The literary podcast presented by John Mitchinson and Andy Miller. For show notes visit backlisted.fm and get an extra two shows a month by supporting the pod a...
“A masterpiece I don’t fully understand—and don’t need to.” This week’s book is The Unconsoled by Kazuo Ishiguro, a bold, baffling, and darkly funny novel that has confounded and enchanted readers since its publication in 1995. Joining us to explore it is Chris Chibnall, award-winning screenwriter, playwright, and now novelist, best known for Broadchurch and Doctor Who, and author of the new detective novel Death at the White Hart.
Written in the wake of Ishiguro’s Booker-winning The Remains of the Day, The Unconsoled follows Ryder, a famous pianist, through an unnamed European city where nothing is quite as it seems.

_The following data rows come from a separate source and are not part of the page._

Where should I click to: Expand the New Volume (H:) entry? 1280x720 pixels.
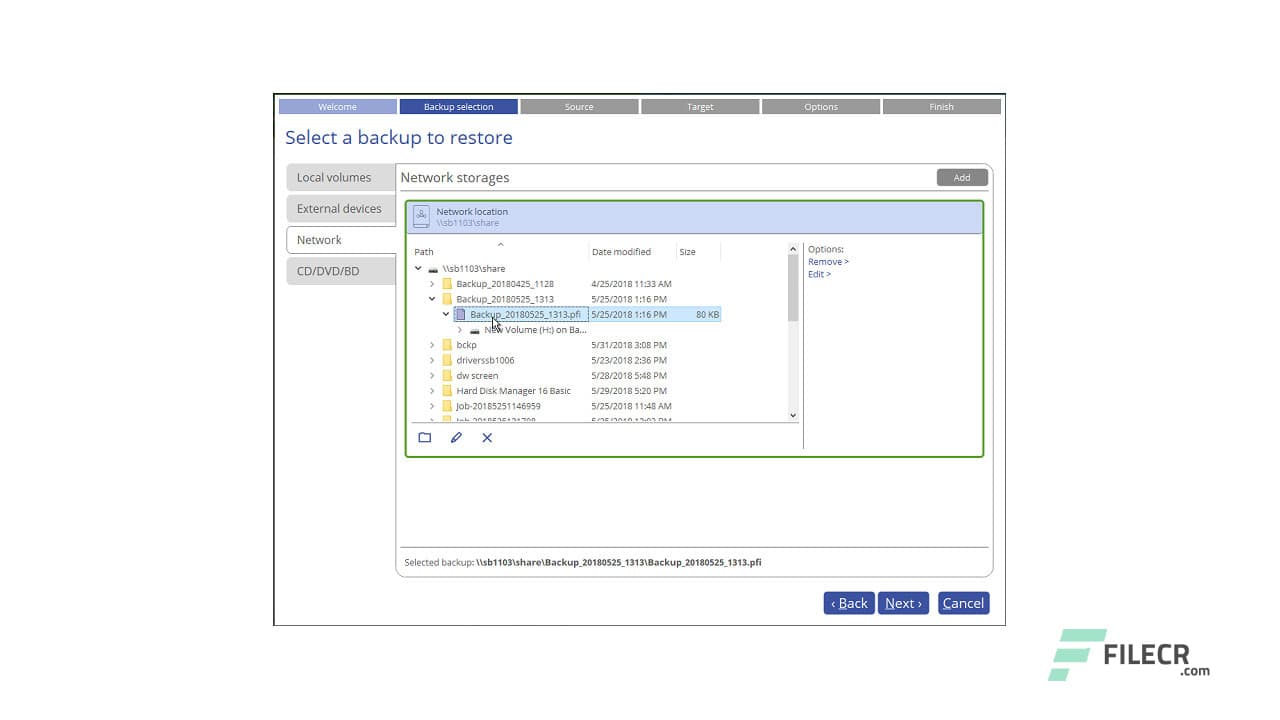tap(459, 329)
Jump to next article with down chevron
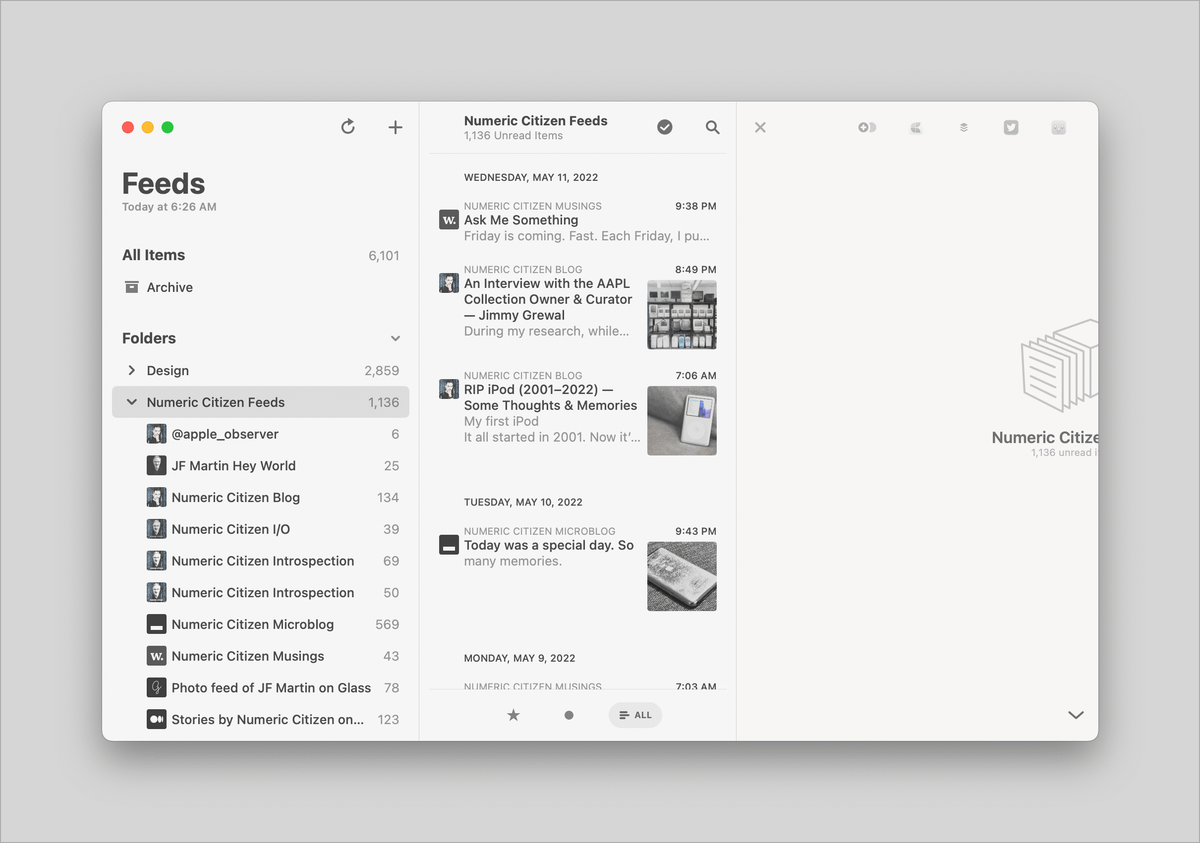 [x=1075, y=715]
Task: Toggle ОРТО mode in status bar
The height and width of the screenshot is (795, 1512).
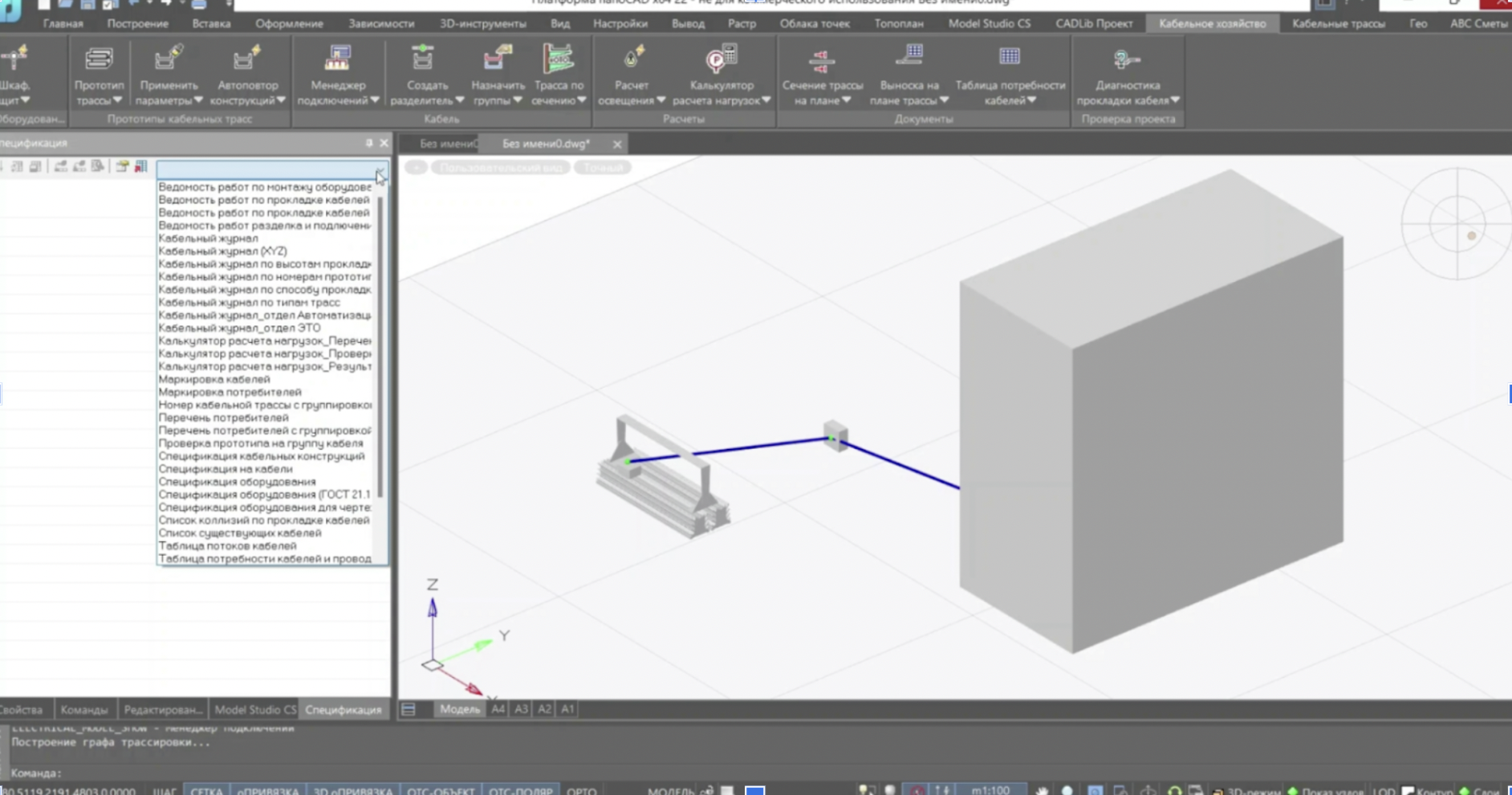Action: click(581, 791)
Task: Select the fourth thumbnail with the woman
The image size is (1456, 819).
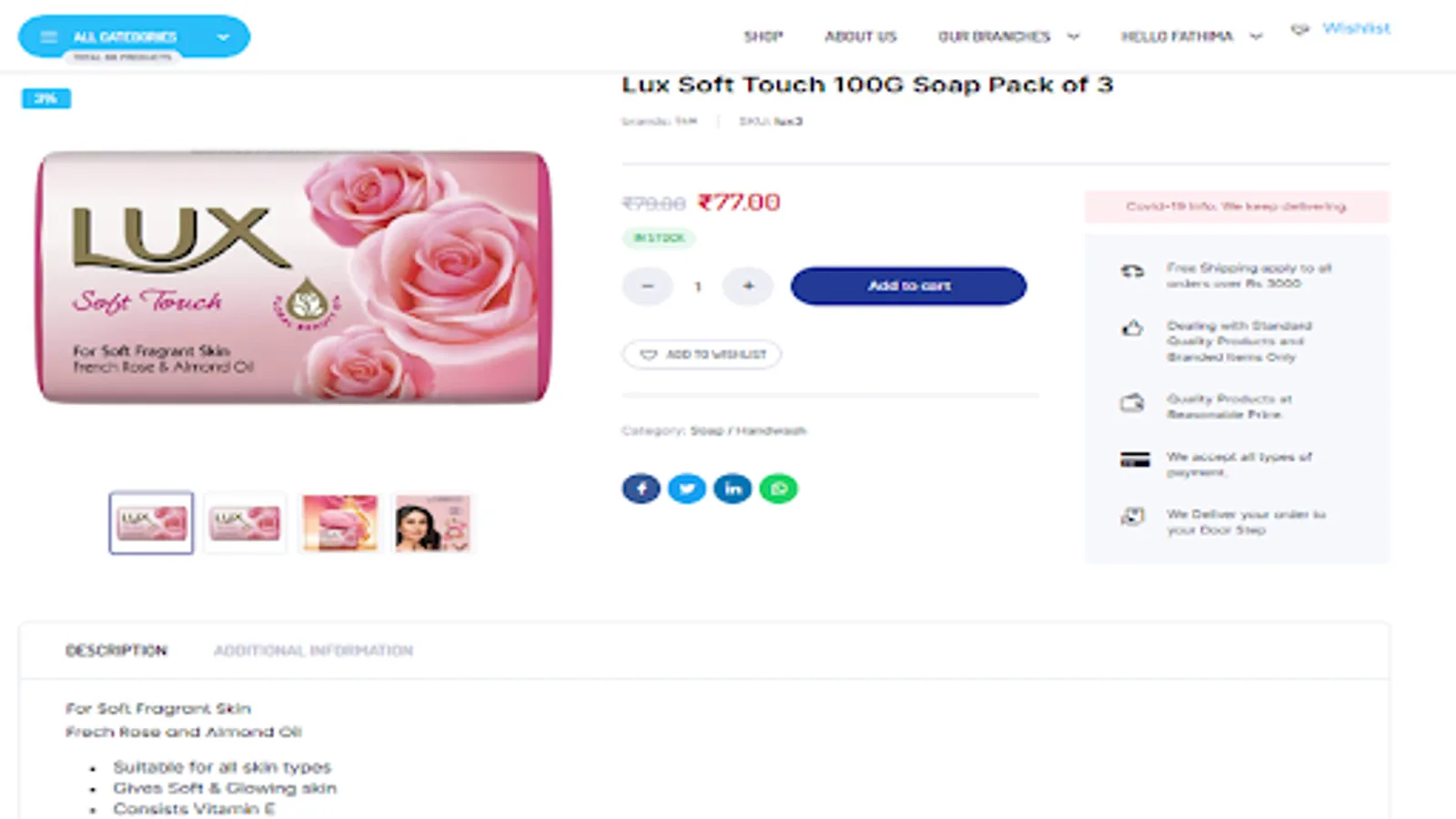Action: click(x=432, y=523)
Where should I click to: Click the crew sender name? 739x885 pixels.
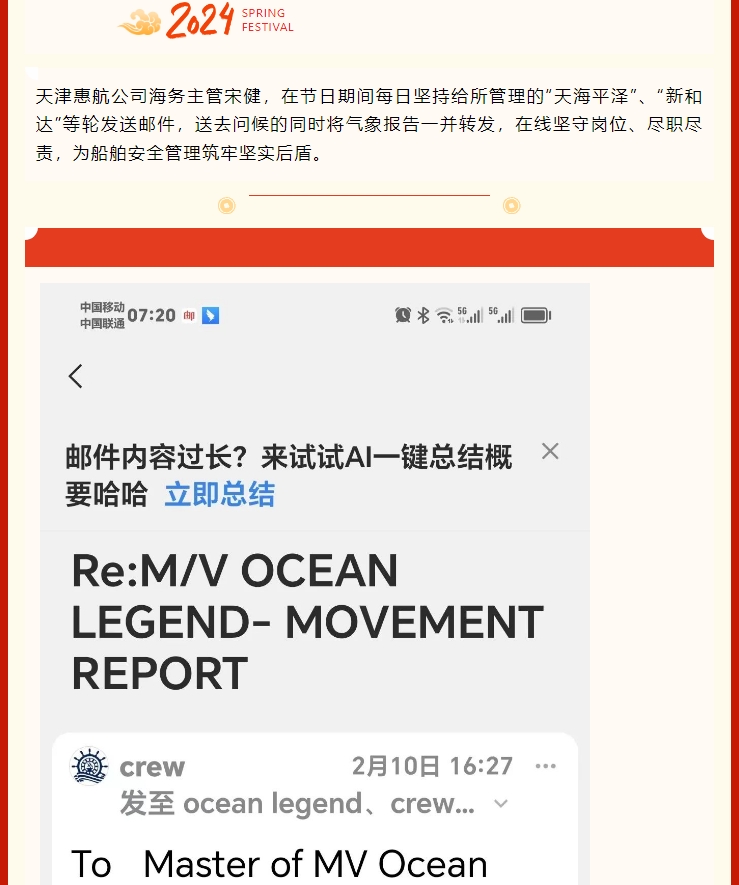152,766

We talk about Ishiguro’s decision to “go electric” with this daring experiment in narrative structure and tone; how the novel grew from critical confusion to cult classic; and why its unresolved tensions and emotional obliqueness are part of its power.
For anyone who’s ever had to perform while still in their dressing gown, this one’s for you.
* To purchase any of the books mentioned in this episode please visit our bookshop at uk.bookshop.org/shop/backlisted where all profits help to sustain this podcast and UK independent bookshops.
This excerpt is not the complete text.